GLP-1
Retatrutide, explained like a normal person
What it is, how the triple-agonist thing actually works, the titration I ran, and a realistic version of what to expect.
The quick version
- A triple agonist (GLP-1 + GIP + glucagon): appetite suppression plus a metabolic nudge.
- Phase 2: about 24.2% of body weight lost over 48 weeks at the top dose.
- Start 1 mg a week, climb slowly to 2 then 4, and keep protein and water up.
Retatrutide is the one everybody’s asking about, and for once the hype isn’t totally unearned. It’s the compound that got me to care about the GLP-1 category at all. Here’s the plain-language version: what it is, why it’s different, and what running it felt like. Not a doctor, not medical advice.
What it actually is
Retatrutide is one molecule that hits three receptors at once: GLP-1, GIP, and glucagon. GLP-1 is the appetite-and-satiety lever semaglutide pulls. GIP makes that effect work better and smooths some of the nausea.
The third one, glucagon, is what makes it different: it nudges energy expenditure up. So instead of pure appetite suppression, you get appetite suppression plus a metabolic nudge. On paper that’s a real distinction, not just a bigger version of the same thing.
The titration I ran
The golden rule with any GLP-1 is start low and go slow. Side effects are almost entirely about ramping too fast, not the compound being harsh. I started at 1 mg once a week for four weeks, then 2 mg for four, then settled at 4 mg. Conservative on purpose. The appetite effect was obvious by the end of the first month.
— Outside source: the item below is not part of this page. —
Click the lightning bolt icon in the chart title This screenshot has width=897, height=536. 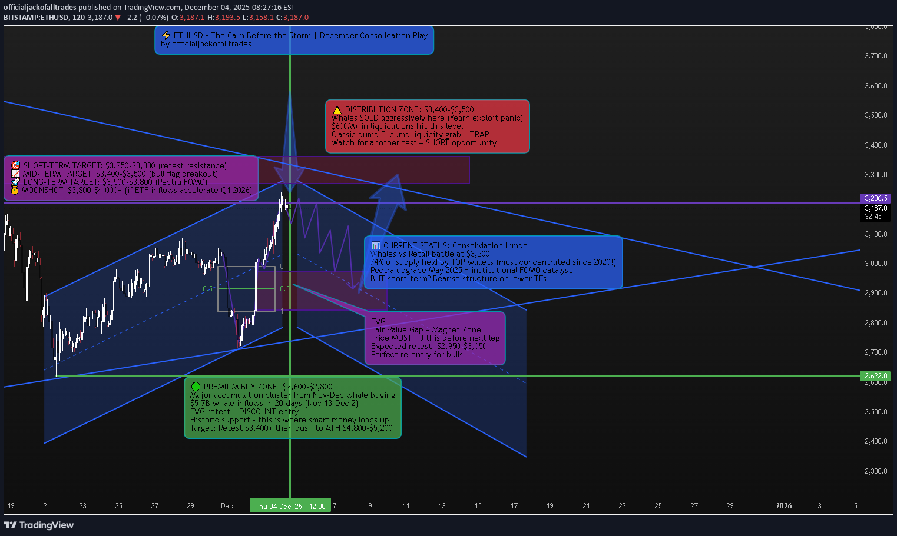(x=166, y=36)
- Don’t jump doses because week one felt easy. Adaptation lags. Hold each step.
- Once a week is the whole point. The half-life is long; splitting it just adds needles.
- If a step is rough, don’t climb. Sit an extra week until your gut catches up.
What it actually felt like
The defining sensation is that food stops being loud. The constant background negotiation with snacks just quiets down. I got full fast and stayed full. That’s the mechanism, not willpower.
The downsides were real but front-loaded: mild nausea in the first days after a dose bump, some early fatigue, and the classic GLP-1 constipation if I let water and fibre slip. The fix was unglamorous: more water, keep protein up, and don’t eat a giant greasy meal the night of your shot.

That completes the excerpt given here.